### Records for this exercise

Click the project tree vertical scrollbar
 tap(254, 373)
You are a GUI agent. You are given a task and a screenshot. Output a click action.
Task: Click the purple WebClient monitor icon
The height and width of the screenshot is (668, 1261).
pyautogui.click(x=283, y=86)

######

Set down exactly the lines that begin with the one containing "Task: Click the purple WebClient monitor icon" and end with the last line above, and no others.

**Exercise result**
Task: Click the purple WebClient monitor icon
The height and width of the screenshot is (668, 1261).
pyautogui.click(x=283, y=86)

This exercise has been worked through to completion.